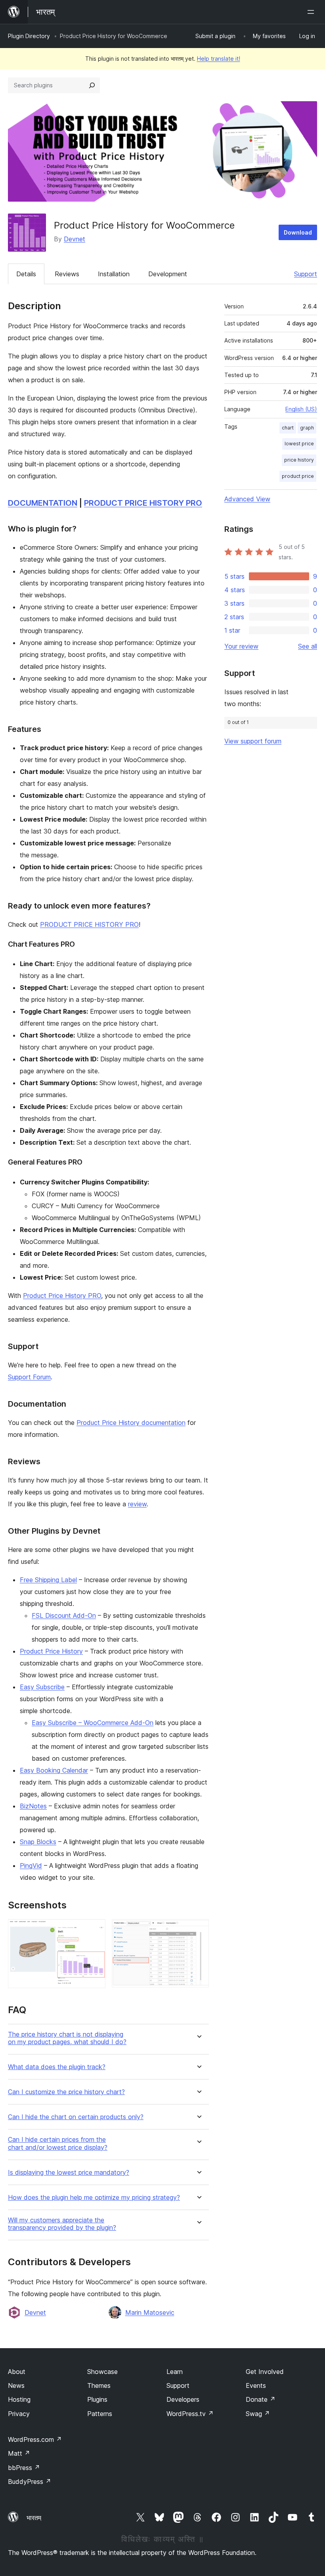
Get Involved (265, 2372)
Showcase (102, 2372)
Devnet (74, 239)
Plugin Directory (29, 36)
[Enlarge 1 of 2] (95, 1930)
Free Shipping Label (48, 1580)
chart (288, 428)
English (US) (301, 409)
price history (299, 460)
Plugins (97, 2399)
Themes (99, 2385)
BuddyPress (29, 2482)
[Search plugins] (92, 85)
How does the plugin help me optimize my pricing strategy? (94, 2197)
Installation (114, 274)
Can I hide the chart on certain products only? (75, 2117)
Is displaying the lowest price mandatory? (68, 2172)
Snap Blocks (38, 1842)
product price (298, 476)
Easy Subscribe (42, 1687)
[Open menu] (312, 12)
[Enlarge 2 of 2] (198, 1930)
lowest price (299, 444)
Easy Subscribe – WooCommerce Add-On (92, 1723)
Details (26, 274)
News (16, 2385)
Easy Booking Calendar (54, 1770)
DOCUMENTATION (42, 503)
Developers (182, 2399)
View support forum (252, 741)
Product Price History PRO (62, 1296)
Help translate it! (218, 58)
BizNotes (33, 1806)
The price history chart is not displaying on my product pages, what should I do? (67, 2038)
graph (307, 428)
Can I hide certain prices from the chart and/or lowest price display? (57, 2143)
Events (256, 2385)
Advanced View (247, 499)
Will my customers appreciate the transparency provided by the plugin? (62, 2223)
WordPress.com (35, 2439)
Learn (174, 2372)
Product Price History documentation (130, 1423)
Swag (258, 2414)
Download (298, 232)
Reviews (67, 274)
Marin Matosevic (149, 2312)
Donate (260, 2399)
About (16, 2372)
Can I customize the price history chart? (66, 2092)
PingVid (31, 1865)
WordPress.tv (190, 2414)
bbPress (24, 2468)
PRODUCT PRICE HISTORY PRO (143, 503)
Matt (19, 2453)
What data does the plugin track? (56, 2067)
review (137, 1504)
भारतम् (34, 2518)
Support (305, 274)
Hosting (19, 2399)
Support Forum (29, 1377)
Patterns (99, 2414)
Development (167, 274)
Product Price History (51, 1651)
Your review (241, 646)
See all (307, 646)
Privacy (19, 2414)
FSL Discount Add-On (64, 1615)
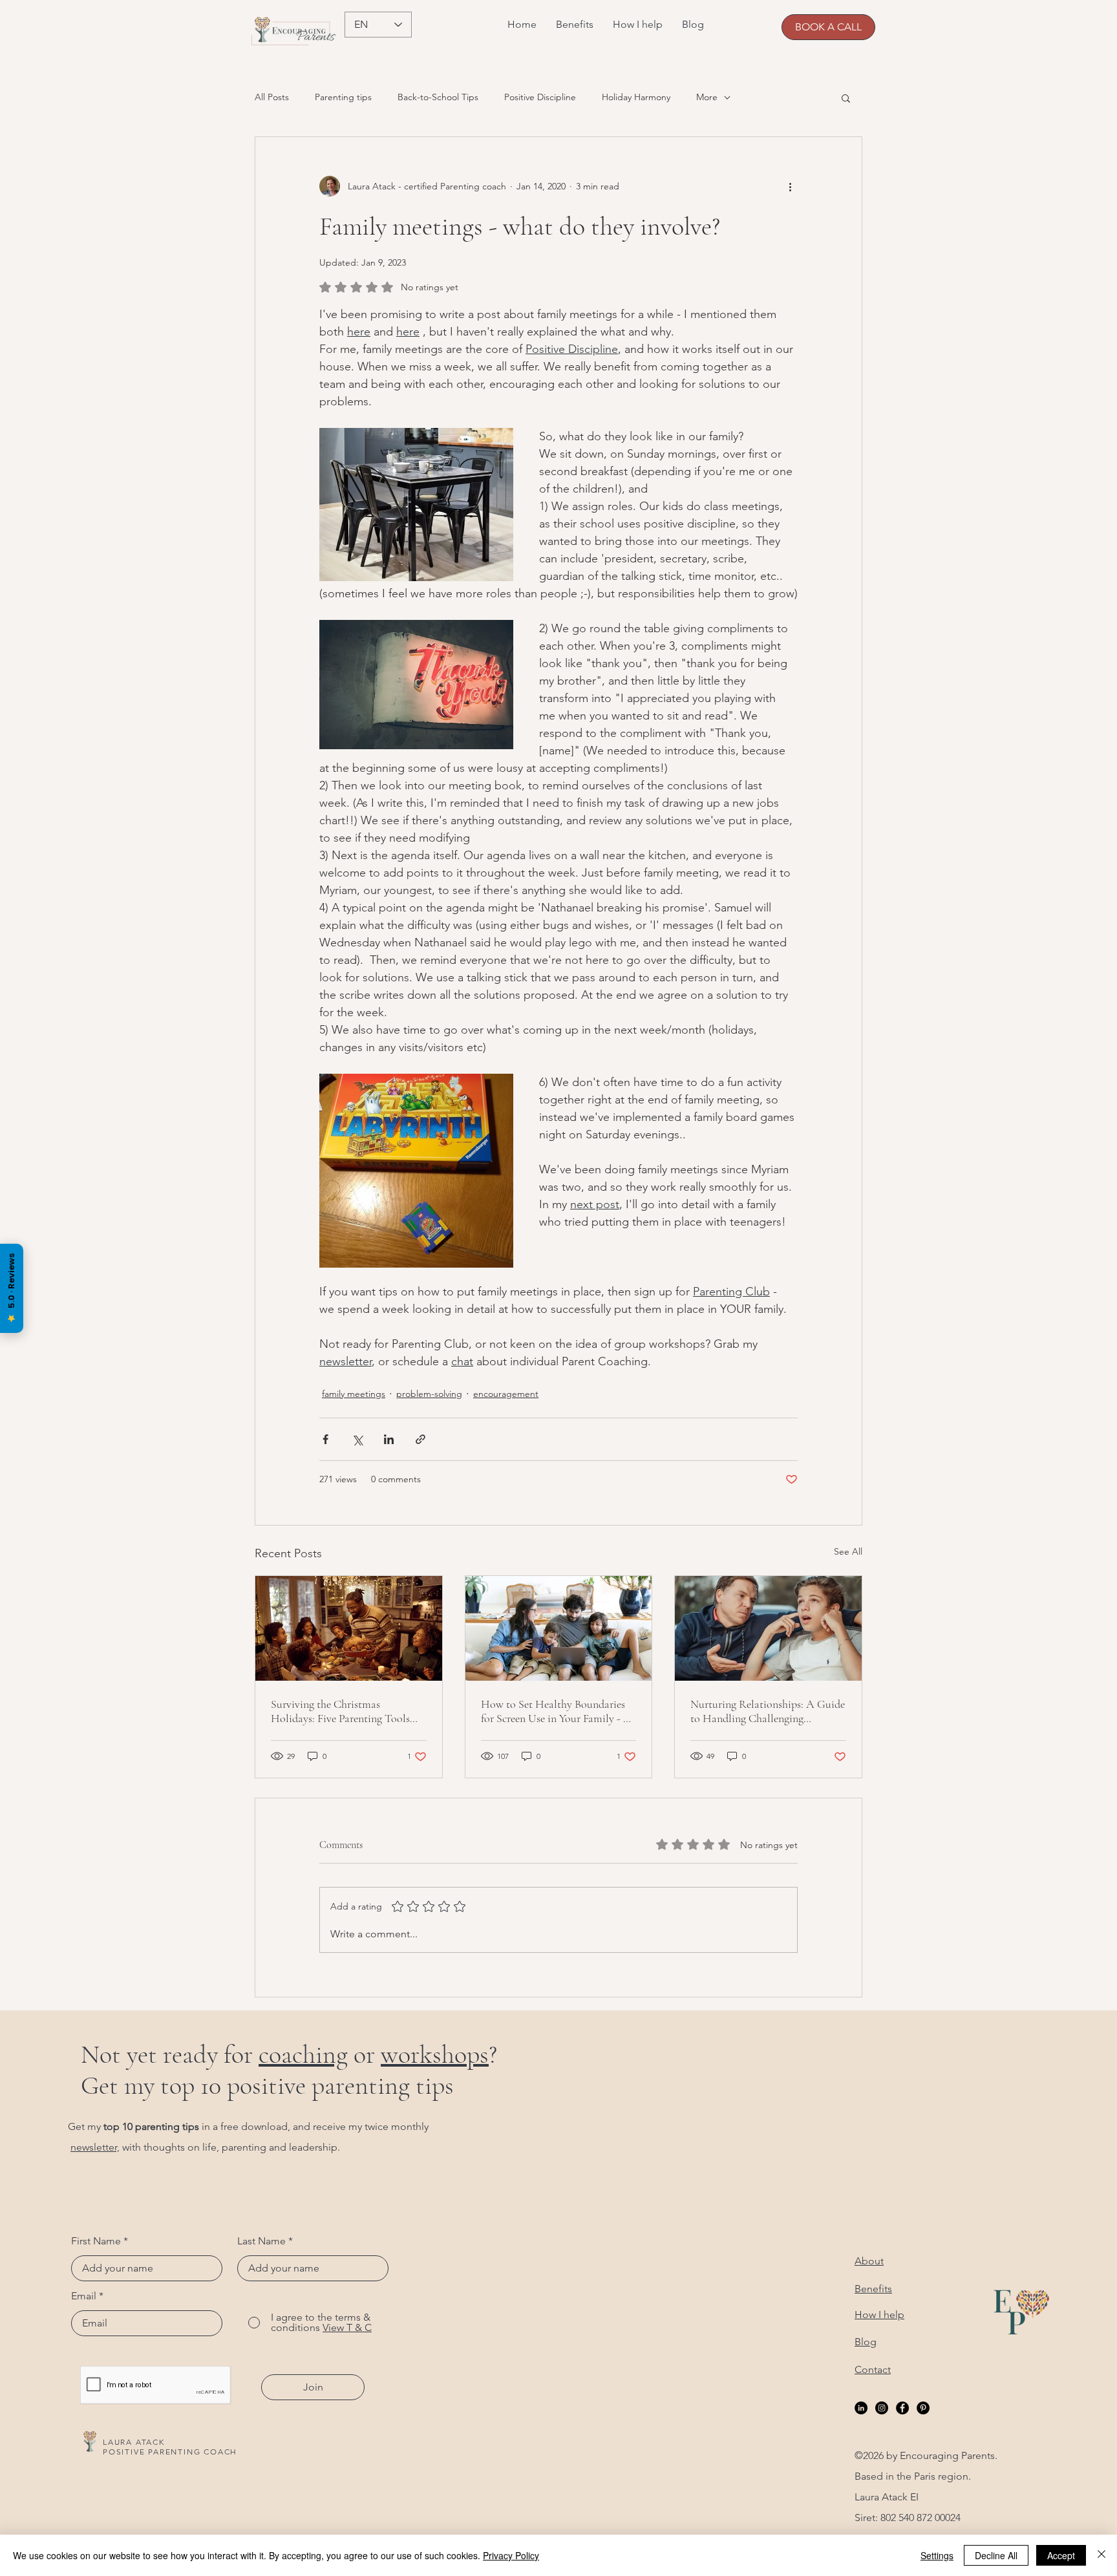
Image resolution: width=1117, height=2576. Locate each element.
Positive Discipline (540, 97)
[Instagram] (881, 2407)
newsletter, (95, 2147)
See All (848, 1551)
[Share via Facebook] (325, 1439)
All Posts (272, 97)
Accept (1061, 2555)
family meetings (353, 1394)
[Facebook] (902, 2407)
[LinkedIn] (861, 2407)
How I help (879, 2314)
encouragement (505, 1394)
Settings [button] (936, 2555)
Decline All (996, 2555)
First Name (96, 2241)
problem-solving (429, 1394)
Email (83, 2296)
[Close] (1101, 2555)
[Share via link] (420, 1439)
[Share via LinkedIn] (389, 1439)
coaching (303, 2054)
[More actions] (790, 186)
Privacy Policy (511, 2555)
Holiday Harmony (636, 97)
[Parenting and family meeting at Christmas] (348, 1628)
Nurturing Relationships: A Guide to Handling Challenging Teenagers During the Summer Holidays (767, 1711)
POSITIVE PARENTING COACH (170, 2451)
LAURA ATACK (134, 2442)
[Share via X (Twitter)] (357, 1439)
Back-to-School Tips (438, 97)
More (707, 97)
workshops (435, 2054)
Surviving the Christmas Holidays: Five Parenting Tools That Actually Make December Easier (340, 1711)
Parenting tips (343, 97)
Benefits (873, 2289)
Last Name (261, 2241)
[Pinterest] (923, 2407)
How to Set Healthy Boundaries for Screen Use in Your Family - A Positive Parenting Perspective (556, 1711)
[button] (846, 97)
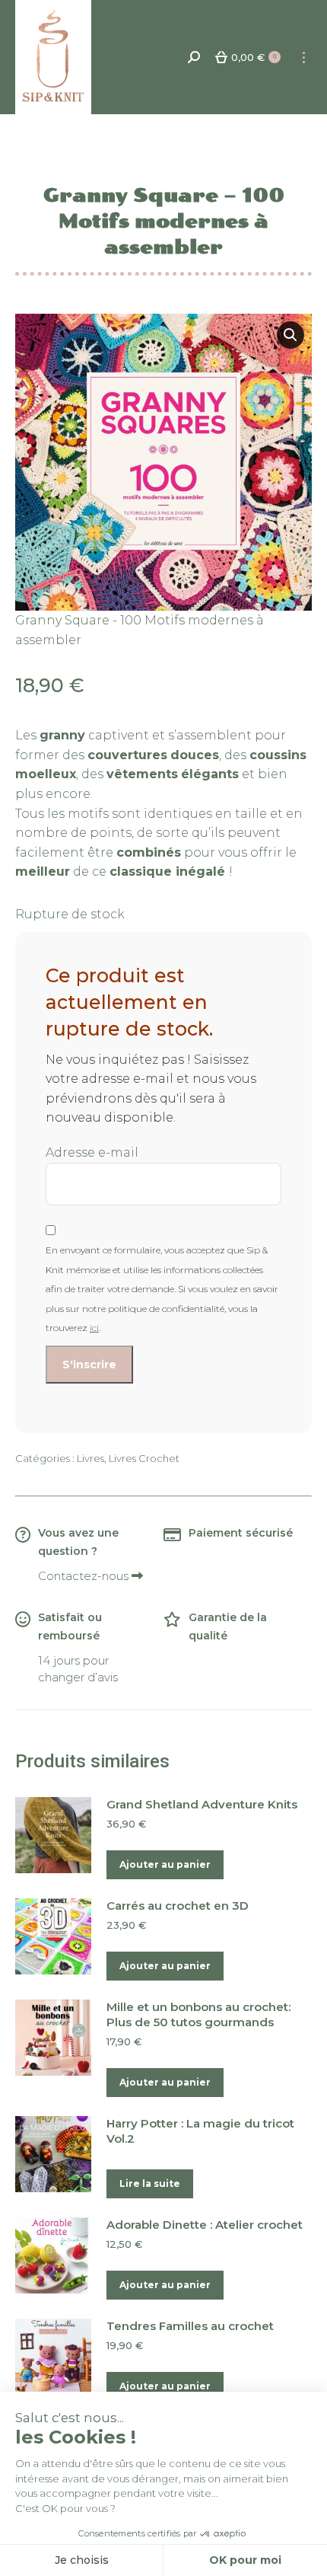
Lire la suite (149, 2183)
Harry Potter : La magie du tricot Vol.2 (200, 2131)
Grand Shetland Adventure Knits (201, 1804)
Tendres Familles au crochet (190, 2326)
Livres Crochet (144, 1458)
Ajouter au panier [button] (165, 1864)
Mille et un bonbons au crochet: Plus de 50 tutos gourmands (198, 2014)
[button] (290, 335)
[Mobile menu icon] (304, 57)
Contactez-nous (85, 1576)
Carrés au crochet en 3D (177, 1905)
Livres (90, 1458)
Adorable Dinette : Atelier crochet (204, 2224)
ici (94, 1327)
□ □ □ □
Without the pictures, write out the whole listing exactly as it appears.

Result of the exercise
Get Involved (265, 2372)
Showcase (102, 2372)
Devnet (74, 239)
Plugin Directory (29, 36)
[Enlarge 1 of 2] (95, 1930)
Free Shipping Label (48, 1580)
chart (288, 428)
English (US) (301, 409)
price history (299, 460)
Plugins (97, 2399)
Themes (99, 2385)
BuddyPress (29, 2482)
[Search plugins] (92, 85)
How does the plugin help me optimize my pricing strategy? (94, 2197)
Installation (114, 274)
Can I hide the chart on certain products only? (75, 2117)
Is displaying the lowest price mandatory? (68, 2172)
Snap Blocks (38, 1842)
product price (298, 476)
Easy Subscribe (42, 1687)
[Open menu] (312, 12)
[Enlarge 2 of 2] (198, 1930)
lowest price (299, 444)
Easy Subscribe – WooCommerce Add-On (92, 1723)
Details (26, 274)
News (16, 2385)
Easy Booking Calendar (54, 1770)
DOCUMENTATION (42, 503)
Developers (182, 2399)
View support forum (252, 741)
Product Price History PRO (62, 1296)
Help translate it! (218, 58)
BizNotes (33, 1806)
The price history chart is not displaying on my product pages, what should I do? (67, 2038)
graph (307, 428)
Can I hide certain prices from the chart and/or lowest price display? (57, 2143)
Events (256, 2385)
Advanced View (247, 499)
Will my customers appreciate the transparency provided by the plugin? (62, 2223)
WordPress.com (35, 2439)
Learn (174, 2372)
Product Price History documentation (130, 1423)
Swag (258, 2414)
Download (298, 232)
Reviews (67, 274)
Marin Matosevic (149, 2312)
Donate (260, 2399)
About (16, 2372)
Can I customize the price history chart? (66, 2092)
PingVid (31, 1865)
WordPress.tv (190, 2414)
bbPress (24, 2468)
PRODUCT PRICE HISTORY PRO (143, 503)
Matt (19, 2453)
What data does the plugin track? (56, 2067)
review (137, 1504)
भारतम् (34, 2518)
Support (305, 274)
Hosting (19, 2399)
Support Forum (29, 1377)
Patterns (99, 2414)
Development (167, 274)
Product Price History (51, 1651)
Your review (241, 646)
See all (307, 646)
Privacy (19, 2414)
FSL Discount Add-On (64, 1615)
Image resolution: width=1117, height=2576. Locate each element.
Positive Discipline (540, 97)
[Instagram] (881, 2407)
newsletter, (95, 2147)
See All (848, 1551)
[Share via Facebook] (325, 1439)
All Posts (272, 97)
Accept (1061, 2555)
family meetings (353, 1394)
[Facebook] (902, 2407)
[LinkedIn] (861, 2407)
How I help (879, 2314)
encouragement (505, 1394)
Settings [button] (936, 2555)
Decline All (996, 2555)
First Name (96, 2241)
problem-solving (429, 1394)
Email (83, 2296)
[Close] (1101, 2555)
[Share via link] (420, 1439)
[Share via LinkedIn] (389, 1439)
coaching (303, 2054)
[More actions] (790, 186)
Privacy Policy (511, 2555)
Holiday Harmony (636, 97)
[Parenting and family meeting at Christmas] (348, 1628)
Nurturing Relationships: A Guide to Handling Challenging Teenagers During the Summer Holidays (767, 1711)
POSITIVE PARENTING COACH (170, 2451)
LAURA ATACK (134, 2442)
[Share via X (Twitter)] (357, 1439)
Back-to-School Tips (438, 97)
More (707, 97)
workshops (435, 2054)
Surviving the Christmas Holidays: Five Parenting Tools That Actually Make December Easier (340, 1711)
Parenting tips (343, 97)
Benefits (873, 2289)
Last Name (261, 2241)
[Pinterest] (923, 2407)
How to Set Healthy Boundaries for Screen Use in Your Family - A Positive Parenting Perspective (556, 1711)
[button] (846, 97)
Lire la suite (149, 2183)
Harry Potter : La magie du tricot Vol.2 (200, 2131)
Grand Shetland Adventure Knits (201, 1804)
Tendres Familles au crochet (190, 2326)
Livres Crochet (144, 1458)
Ajouter au panier [button] (165, 1864)
Mille et un bonbons au crochet: Plus de 50 tutos gourmands (198, 2014)
[button] (290, 335)
[Mobile menu icon] (304, 57)
Contactez-nous (85, 1576)
Carrés au crochet en 3D (177, 1905)
Livres (90, 1458)
Adorable Dinette : Atelier crochet (204, 2224)
ici (94, 1327)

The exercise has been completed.